We have looked at thermal imaging before however, we did that from scratch using Vivado and Software. In this project we are going to combine the FLIR Lepton with PYNQ, doing so allows me to create a PYNQ overlay that fellow lepton users can use to get started accelerating there applications without the need to worry about how to interface with the lepton sensor.
This is going to be a fun project as we are going to create the following
- VHDL module and test bench to interface with the Lepton
- PYNQ Overlay to control the lepton from Python
- Jupyter note book to pull it all together
All of these will be available for download and use from my GitHub. It will be fun as well as it is not often I write a lot of VHDL for these projects,
FPGA ApproachThe Lepton outputs it video in a very interesting manner, it uses SPI to create something called VoSPI or video over SPI. This uses the SCLK, SS and MISO lines on a traditional SPI interface.

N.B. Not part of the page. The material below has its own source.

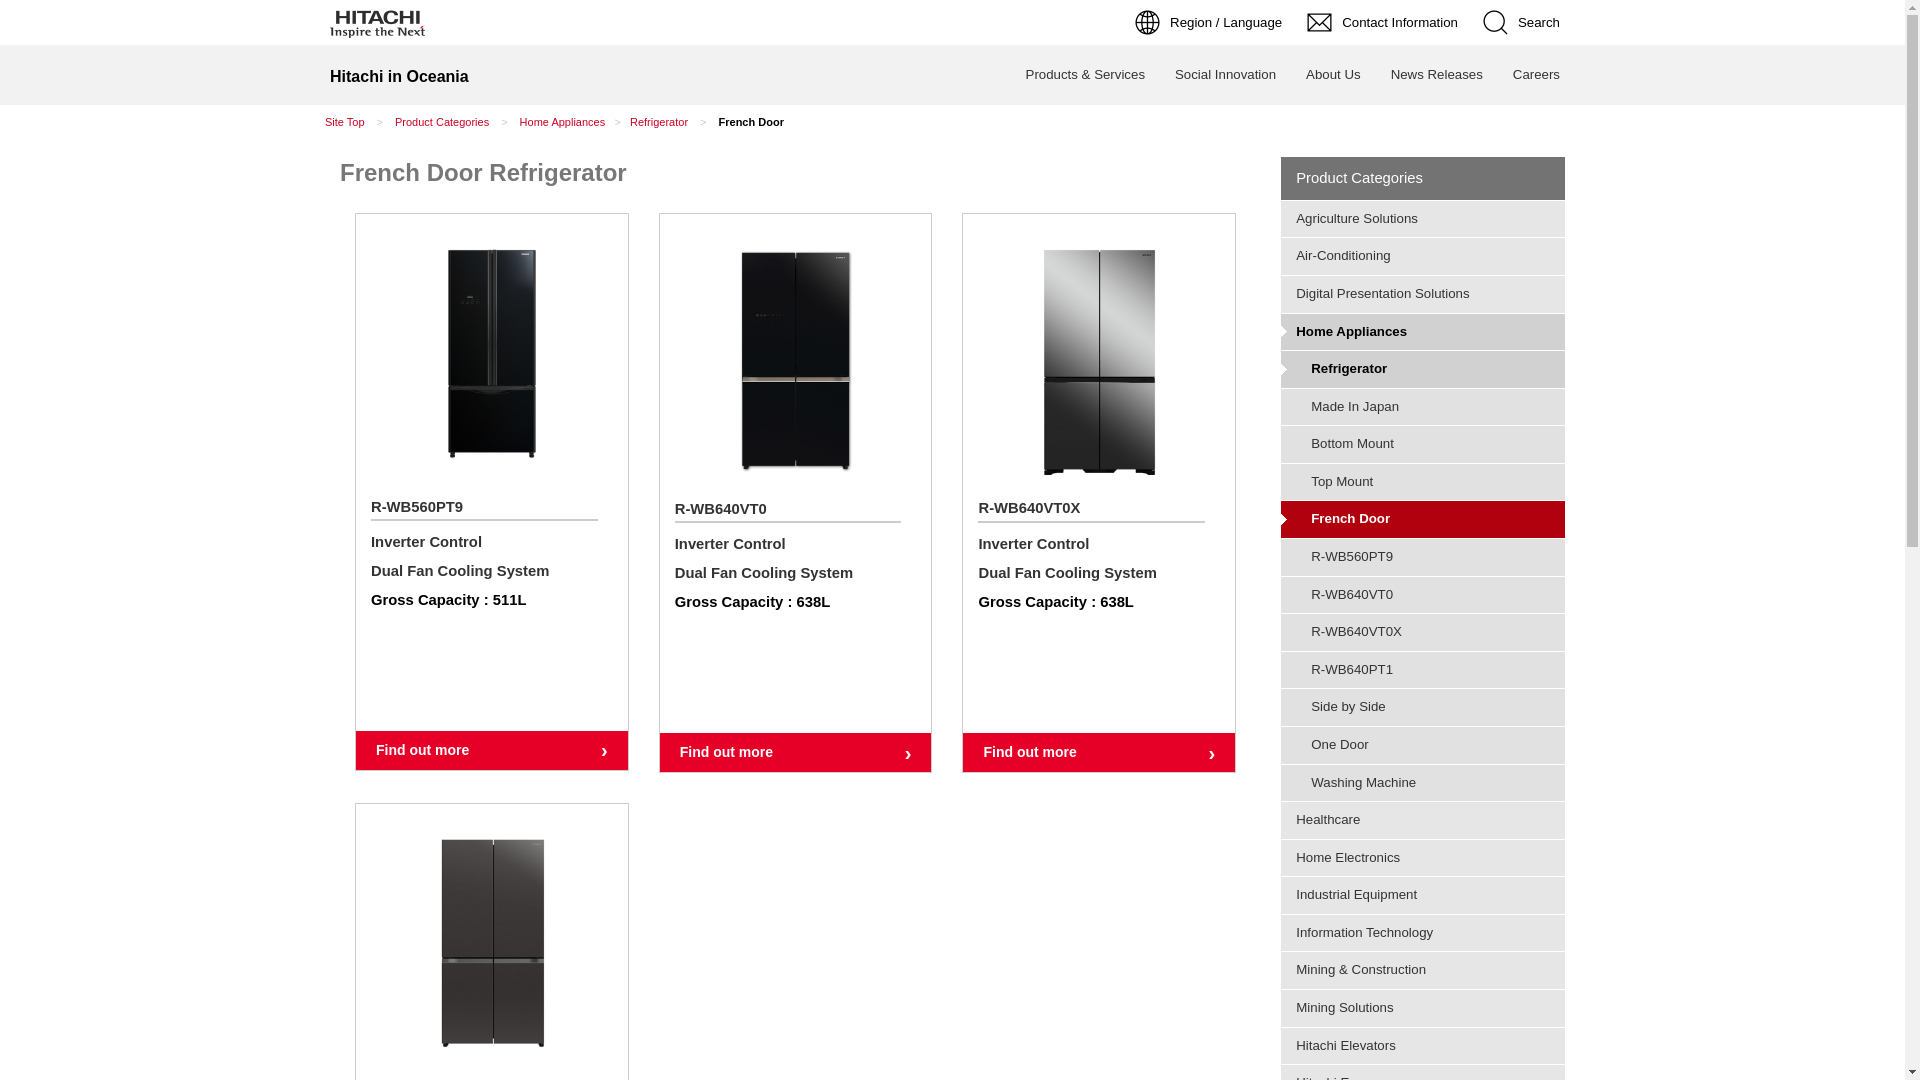 The image size is (1920, 1080). Describe the element at coordinates (1435, 73) in the screenshot. I see `'News Releases'` at that location.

Over this SPI link the video is transferred as in packets, there are eighty 14 bit pixels, along with a CRC and header in a packet. For the Lepton 2 there are 60 packets, one for each row.
To comply with export restrictions, the frame rate of the Lepton is 9 Hz this means it outputs some frames which are to be discarded. These are discard frames are identified in the packet header as non-valid, valid frames are indicated by a packet number between 1 and 60.
As the frame rate is so slow we can have a simple interface which captures and processes the 16 bit serial word on the MISO signal. Determines if it is discard frame, or if valid reads in the packet.
Valid packets will be written into a Dual Port RAM such that the RAM will contain a linear increment of all pixels in the image all 4800 in total.
We need to be careful here when we develop the VHDL module to ensure the code increments addresses on the word boundary and not byte. As such it will increment by 4 for each new address.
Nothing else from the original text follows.